“The shift in attack strategy says a lot about where extortion is heading,” Nick Tausek, Lead Security Automation Architect at Swimlane, warned — a succinct diagnosis of a technique the FBI now says is being used to target law firms and other professional sectors.
Silent Ransom Group (SRG): aliases and timeline
The FBI has warned that a group known as Silent Ransom Group (SRG) has been active since at least 2022, engaging in data theft and extortion without relying on traditional ransomware encryption. The group may also be known by the names Luna Moth, Chatty Spider, and UNC3753. Unlike many ransomware operators that encrypt systems and demand payment, SRG emphasizes rapid access and immediate exfiltration of data.
Techniques: impersonation, remote access, and in-person compromise
The FBI bulletin describes social engineering as central to SRG’s operations. The malicious actors impersonate IT support and use phishing emails and phone calls to establish contact. When successful, the actors leverage legitimate remote access tools to walk an employee through granting access; in some cases, the attackers have reportedly sent an individual to a company location to obtain physical access to a computer. The combination of impersonation and legitimate administrative tooling is a deliberate tactic to blend illicit activity into routine IT workflows.
Targets: law firms, healthcare, insurance, and finance
SRG has targeted entities across multiple sectors, including healthcare, insurance, and finance, but U.S. law firms have been consistently singled out since 2023. The FBI’s advisory highlights law firms as a repeated focus for the group’s social-engineering campaigns and rapid exfiltration operations.

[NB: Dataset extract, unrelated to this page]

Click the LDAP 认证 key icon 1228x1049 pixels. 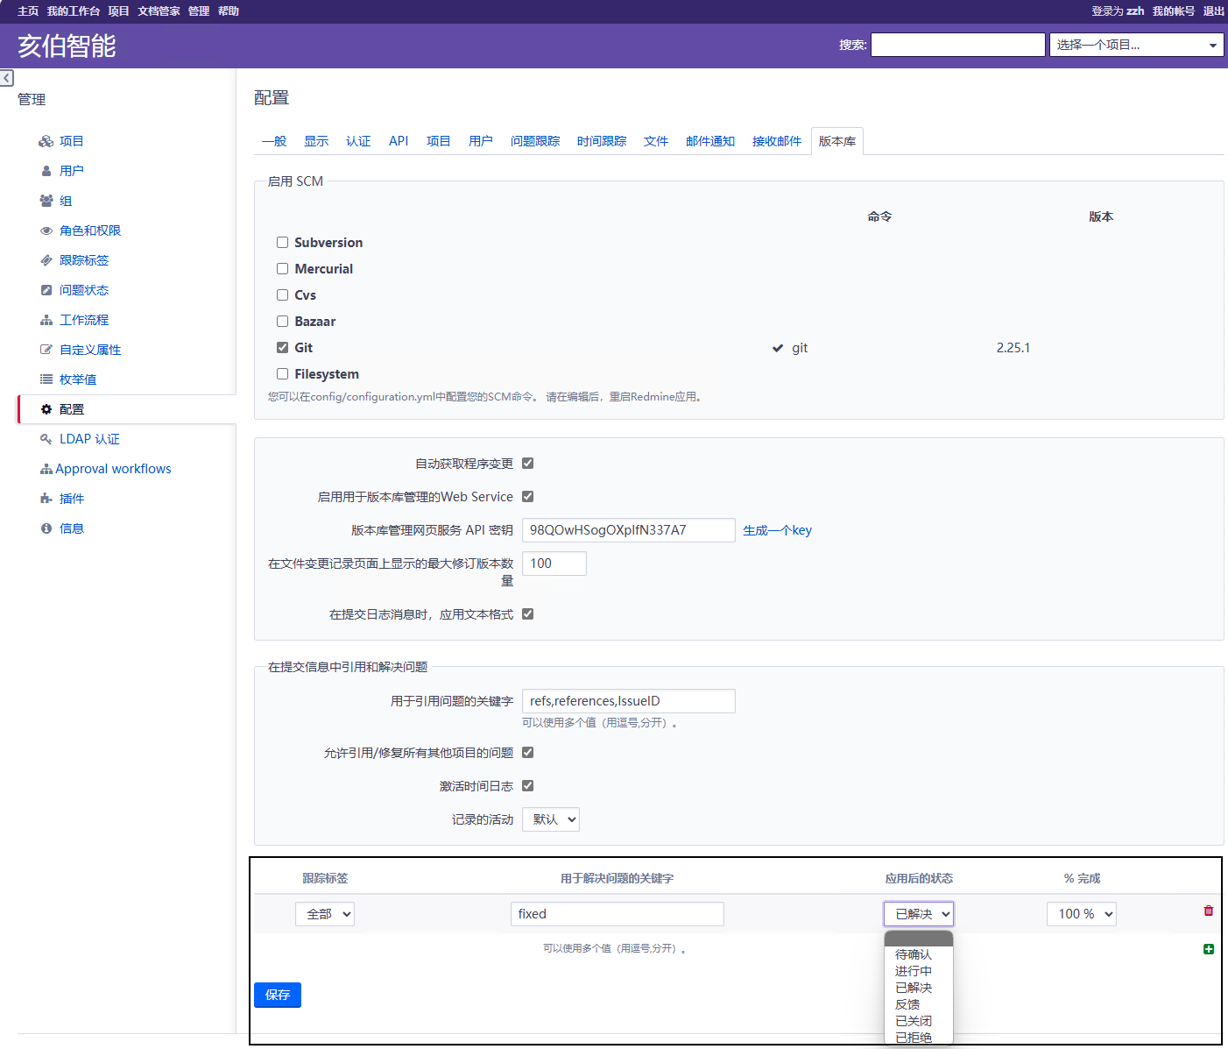click(46, 439)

Detection challenges and security tradecraft
Security practitioners cited in the advisory emphasize why SRG’s approach is difficult to spot. Tausek notes that the attackers “lean[] into trust by posing as IT support, walking employees through remote access, then moving quickly to steal data before anyone realizes something is wrong.” He adds that “legitimate tools do not always trigger alarms,” and that defenders need “faster ways to connect unusual behavior across users, devices, cloud storage, and remote access sessions.” The bulletin thus frames the problem as one of speed and signal: when attackers use authorized channels and act quickly, conventional alerts can arrive too late.

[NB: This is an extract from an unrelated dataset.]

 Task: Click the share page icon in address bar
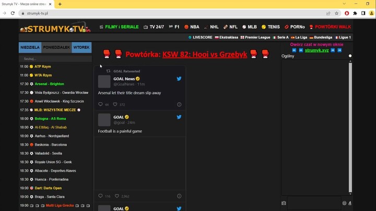pyautogui.click(x=328, y=13)
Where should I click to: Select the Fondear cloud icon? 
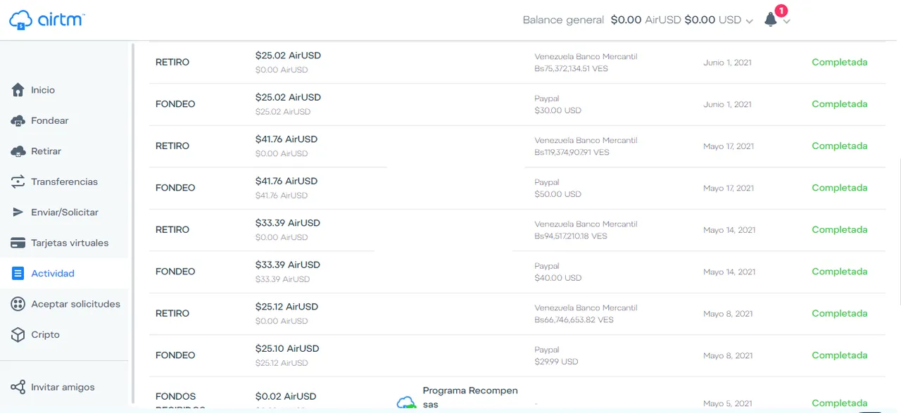click(18, 121)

What this means for security teams, law firms, and clients
- Security teams: The FBI and Tausek’s commentary both point to the need for detection that correlates activity across endpoints, cloud storage, and remote sessions — and for processes that can validate remote access requests that may appear legitimate on their face.
- Law firms and affected enterprises: The advisory underscores the sensitivity of data held in legal environments — client records, privileged communications, financial details, and case information — and the particular damage that data theft can cause when exfiltrated rather than encrypted.

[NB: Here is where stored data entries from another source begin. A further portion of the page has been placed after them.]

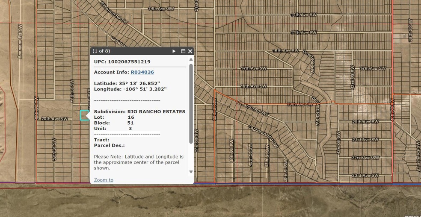Maximize the parcel info popup

pos(183,51)
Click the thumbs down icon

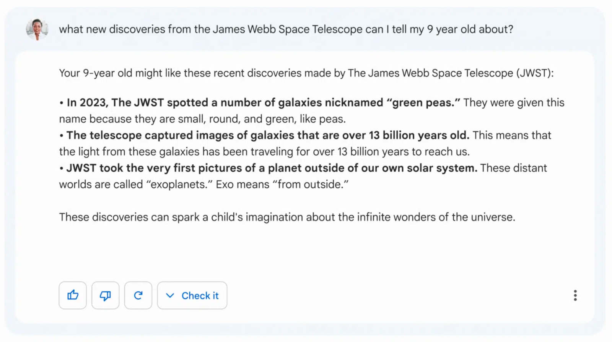(105, 295)
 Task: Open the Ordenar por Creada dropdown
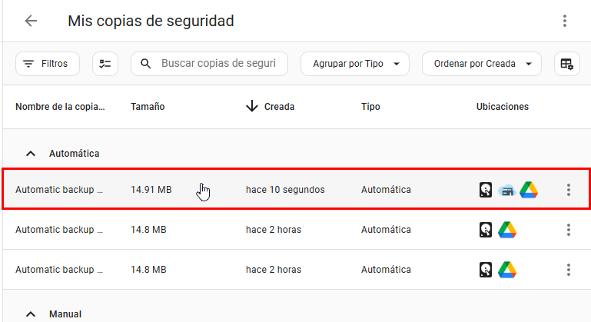(482, 64)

- Clients and employees: The bulletin flags downstream harms if data is stolen: clients can be pressured, legal strategies exposed, and employees can become targets for follow-up scams.
The FBI’s warning and the observations from Swimlane converge on a single operational fact: SRG’s calculus relies on trust and speed, not on locking systems with ransomware. That shift reframes detection priorities — from identifying malicious binaries to spotting anomalous use of trusted access — and leaves a practical question for defenders: can monitoring and verification practices be adapted quickly enough to catch intrusions that hide in plain sight?